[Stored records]
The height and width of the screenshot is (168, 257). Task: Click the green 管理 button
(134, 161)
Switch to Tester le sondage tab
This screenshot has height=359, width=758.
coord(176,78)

* Requirement
Pick out every line in the items above that contains the word "width", and copy each one in full. Case counts when matching.

* In response
The height and width of the screenshot is (168, 257). Task: Click the green 管理 button
This screenshot has height=359, width=758.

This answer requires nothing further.